[Start of Extracted text]

SQLite build params:

gcc -DPACKAGE_NAME=\"sqlite\" -DPACKAGE_TARNAME=\"sqlite\"
-DPACKAGE_VERSION=\"3.8.5\" -DPACKAGE_STRING=\"sqlite\ 3.8.5\"
-DPACKAGE_BUGREPORT=\"http://www.sqlite.org\" -DPACKAGE_URL=\"\"
-DPACKAGE=\"sqlite\" -DVERSION=\"3.8.5\" -DSTDC_HEADERS=1
-DHAVE_SYS_TYPES_H=1 -DHAVE_SYS_STAT_H=1 -DHAVE_STDLIB_H=1
-DHAVE_STRING_H=1 -DHAVE_MEMORY_H=1 -DHAVE_STRINGS_H=1 -DHAVE_INTTYPES_H=1
-DHAVE_STDINT_H=1 -DHAVE_UNISTD_H=1 -DHAVE_DLFCN_H=1 -DLT_OBJDIR=\".libs/\"

[End of Extracted text]
[Start of Data records]

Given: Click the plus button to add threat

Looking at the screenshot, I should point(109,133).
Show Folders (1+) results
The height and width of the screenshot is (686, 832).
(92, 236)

[End of Data records]

Could you reproduce the SQLite build parameters from the top of the page in full, character for character?

SQLite build params:

gcc -DPACKAGE_NAME=\"sqlite\" -DPACKAGE_TARNAME=\"sqlite\"
-DPACKAGE_VERSION=\"3.8.5\" -DPACKAGE_STRING=\"sqlite\ 3.8.5\"
-DPACKAGE_BUGREPORT=\"http://www.sqlite.org\" -DPACKAGE_URL=\"\"
-DPACKAGE=\"sqlite\" -DVERSION=\"3.8.5\" -DSTDC_HEADERS=1
-DHAVE_SYS_TYPES_H=1 -DHAVE_SYS_STAT_H=1 -DHAVE_STDLIB_H=1
-DHAVE_STRING_H=1 -DHAVE_MEMORY_H=1 -DHAVE_STRINGS_H=1 -DHAVE_INTTYPES_H=1
-DHAVE_STDINT_H=1 -DHAVE_UNISTD_H=1 -DHAVE_DLFCN_H=1 -DLT_OBJDIR=\".libs/\"